[Stated goal 1]:
In the listing, rewrite the stretch from the line containing "Describe the element at coordinates (1489, 1306)" through the end of the listing, replacing "Describe" with "Identify" and leaving everything else unchanged.

[Passage provided]:

........

The calculate_attention function is implemented as our Step 2.1.1

Step 2.1.1 calculate self-attention

Here is the code:

# Build a sub-part of the multi-head attention layer, i.e., an implementation module for attention calculation

import math
import torch
import torch.nn.functional as F


def calculate_attention(q, k, v, mask=None, drop_out=None):
    """
        calculate self attention

        input q, k, v size:[batch_size, n_head, seq_length, dim_split]
        return size: [batch_size, n_head, seq_length, dim_split]

        Args:
            q: query
            k: key
            v: value
            drop_out: probability of an element to be zeroed.
            mask: mask
    """
    # The input is a four-dimensional matrix
    batch_size, n_head, seq_len, dim_split = q.size()

    # 1、calculate
    k_t = k.transpose(2, 3)
    attention = torch.matmul(q, k_t) / math.sqrt(dim_split)

    # 2、whether to mask
    if mask is not None:
        attention = attention.masked_fill(mask == 0, -10000)

........

[Material to process]:
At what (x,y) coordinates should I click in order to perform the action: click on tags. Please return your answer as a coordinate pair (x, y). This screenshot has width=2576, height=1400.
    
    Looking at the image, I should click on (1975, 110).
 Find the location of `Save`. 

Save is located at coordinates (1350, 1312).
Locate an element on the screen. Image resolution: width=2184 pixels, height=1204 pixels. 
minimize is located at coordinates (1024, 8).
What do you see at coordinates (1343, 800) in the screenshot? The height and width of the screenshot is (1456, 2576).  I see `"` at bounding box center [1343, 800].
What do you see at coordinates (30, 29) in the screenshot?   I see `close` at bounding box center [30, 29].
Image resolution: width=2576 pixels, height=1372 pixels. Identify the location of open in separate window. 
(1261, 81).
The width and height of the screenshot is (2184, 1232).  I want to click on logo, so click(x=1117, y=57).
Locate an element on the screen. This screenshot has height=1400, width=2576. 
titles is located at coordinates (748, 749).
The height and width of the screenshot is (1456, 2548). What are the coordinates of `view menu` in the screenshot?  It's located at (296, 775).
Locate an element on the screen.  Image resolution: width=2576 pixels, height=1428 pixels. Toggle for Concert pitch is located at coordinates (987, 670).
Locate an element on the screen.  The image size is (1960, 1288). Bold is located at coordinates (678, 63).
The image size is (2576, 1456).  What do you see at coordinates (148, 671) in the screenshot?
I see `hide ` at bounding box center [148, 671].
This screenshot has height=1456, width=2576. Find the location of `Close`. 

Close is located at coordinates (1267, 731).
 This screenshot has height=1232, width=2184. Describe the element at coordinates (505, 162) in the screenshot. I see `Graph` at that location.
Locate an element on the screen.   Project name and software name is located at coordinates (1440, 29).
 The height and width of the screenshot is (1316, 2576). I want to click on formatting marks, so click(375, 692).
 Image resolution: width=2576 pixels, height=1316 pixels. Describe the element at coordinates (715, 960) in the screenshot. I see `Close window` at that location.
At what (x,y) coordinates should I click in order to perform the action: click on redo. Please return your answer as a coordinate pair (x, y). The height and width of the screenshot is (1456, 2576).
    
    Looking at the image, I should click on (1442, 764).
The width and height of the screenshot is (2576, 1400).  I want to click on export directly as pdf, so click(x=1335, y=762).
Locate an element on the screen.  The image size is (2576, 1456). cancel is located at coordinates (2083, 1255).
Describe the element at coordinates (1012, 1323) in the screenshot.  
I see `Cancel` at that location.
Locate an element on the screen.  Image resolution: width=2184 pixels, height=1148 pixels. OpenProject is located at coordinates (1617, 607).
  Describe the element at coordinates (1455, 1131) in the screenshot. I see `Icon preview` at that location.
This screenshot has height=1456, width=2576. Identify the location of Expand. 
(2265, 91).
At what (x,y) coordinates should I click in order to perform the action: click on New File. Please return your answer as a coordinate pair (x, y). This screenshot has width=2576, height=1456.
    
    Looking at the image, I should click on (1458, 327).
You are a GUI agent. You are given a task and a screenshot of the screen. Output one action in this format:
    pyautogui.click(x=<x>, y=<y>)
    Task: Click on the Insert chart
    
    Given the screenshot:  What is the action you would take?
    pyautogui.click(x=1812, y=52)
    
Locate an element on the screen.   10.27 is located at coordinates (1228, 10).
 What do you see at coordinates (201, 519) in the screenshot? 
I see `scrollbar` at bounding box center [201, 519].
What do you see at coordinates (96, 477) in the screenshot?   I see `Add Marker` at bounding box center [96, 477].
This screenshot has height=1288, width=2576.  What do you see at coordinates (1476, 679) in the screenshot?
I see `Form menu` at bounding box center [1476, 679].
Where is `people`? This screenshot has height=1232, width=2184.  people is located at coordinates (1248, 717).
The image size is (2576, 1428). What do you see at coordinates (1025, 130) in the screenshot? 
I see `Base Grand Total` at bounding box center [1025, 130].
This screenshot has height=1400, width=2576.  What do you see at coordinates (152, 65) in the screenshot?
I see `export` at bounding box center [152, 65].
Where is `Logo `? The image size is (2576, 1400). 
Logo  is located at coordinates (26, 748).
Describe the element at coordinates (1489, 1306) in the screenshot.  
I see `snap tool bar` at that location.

........

[Stated goal 2]:
In the self-attention code, what value is filled into the attention scores where the mask equals 0?

[Full solution 1]:
Identify the element at coordinates (1489, 1306) in the screenshot.  
I see `snap tool bar` at that location.

[Full solution 2]:
-10000